-- Start --

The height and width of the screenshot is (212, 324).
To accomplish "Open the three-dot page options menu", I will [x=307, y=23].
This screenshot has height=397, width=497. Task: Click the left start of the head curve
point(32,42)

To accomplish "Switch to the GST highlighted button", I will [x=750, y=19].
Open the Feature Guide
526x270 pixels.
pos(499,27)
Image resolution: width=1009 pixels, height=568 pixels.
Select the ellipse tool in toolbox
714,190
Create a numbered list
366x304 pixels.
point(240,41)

-- End --
-- Start --

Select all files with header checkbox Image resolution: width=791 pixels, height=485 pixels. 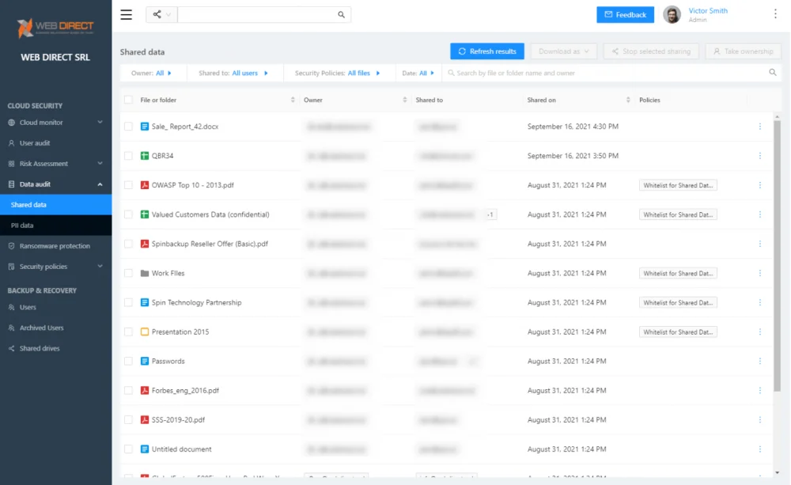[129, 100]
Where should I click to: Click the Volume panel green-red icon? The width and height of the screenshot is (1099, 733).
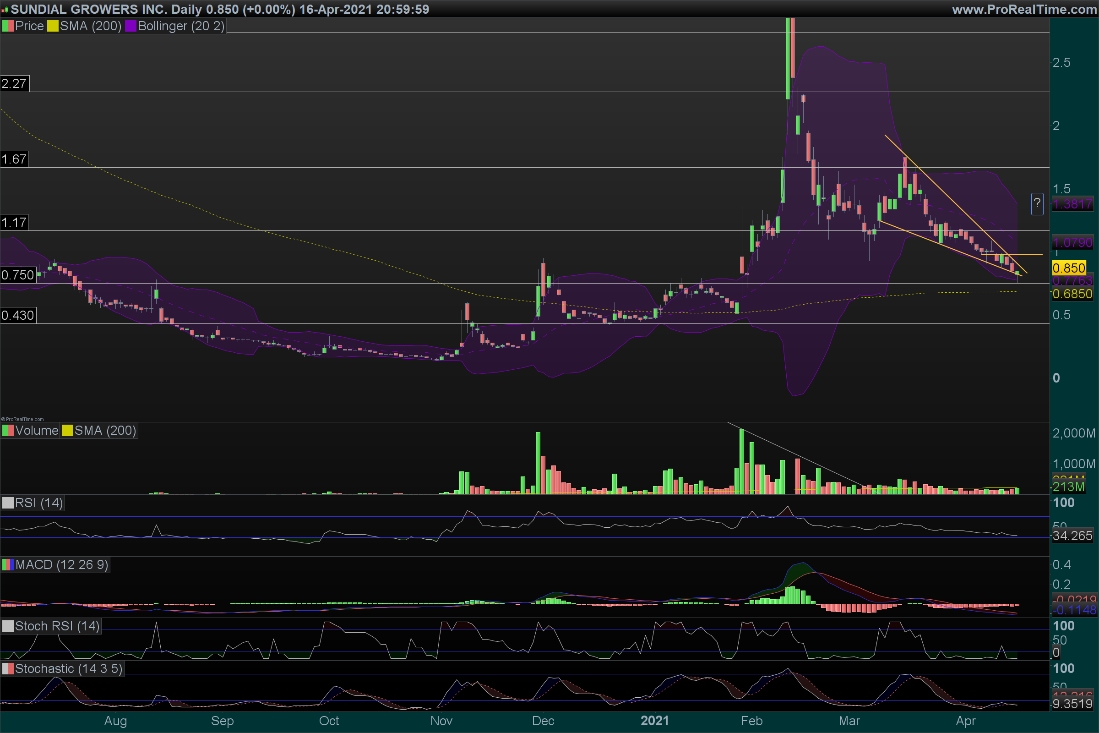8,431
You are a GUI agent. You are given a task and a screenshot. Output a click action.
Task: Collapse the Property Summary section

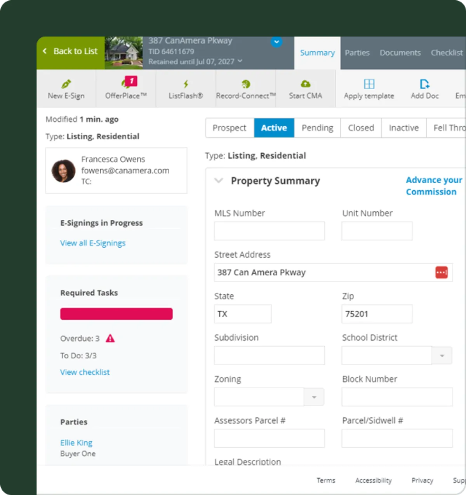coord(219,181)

-- End --
-- Start --

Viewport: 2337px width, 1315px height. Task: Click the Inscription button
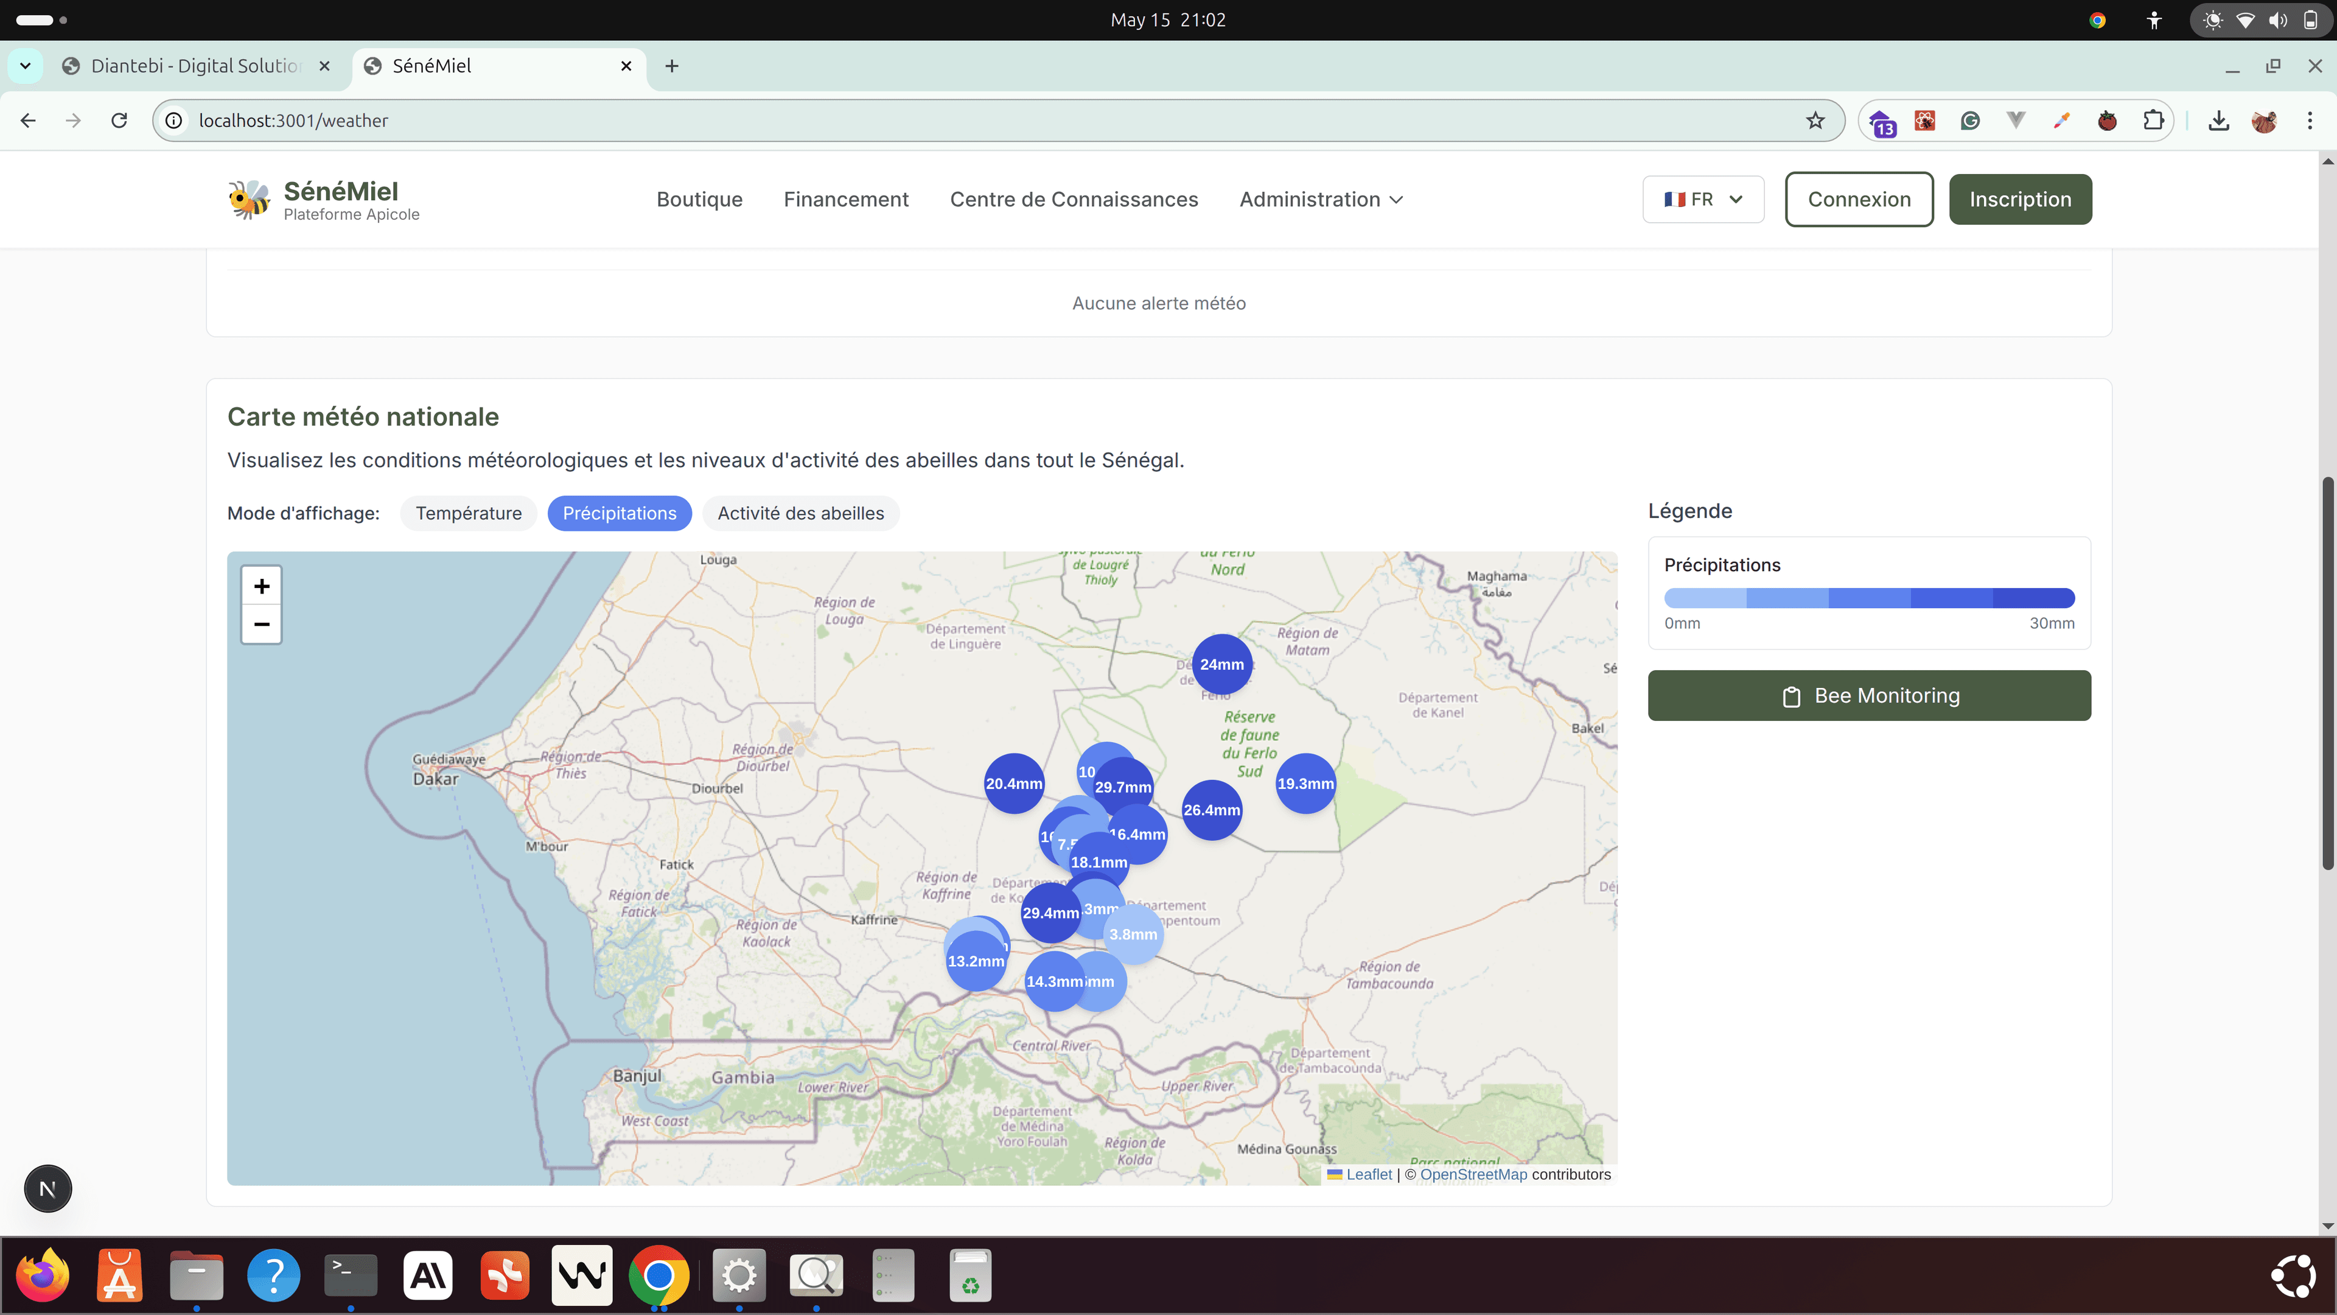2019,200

-- End --

-- INSTRUCTIONS TO FOLLOW --
Render the material as a JSON list of strings, one string per line and no blank lines, beginning at the line that contains "The height and" and stopping after the line that contains "point(32,42)".

-- WORKED ANSWER --
[
  "The height and width of the screenshot is (212, 324).",
  "To accomplish \"Open the three-dot page options menu\", I will [x=307, y=23].",
  "This screenshot has height=397, width=497. Task: Click the left start of the head curve",
  "point(32,42)"
]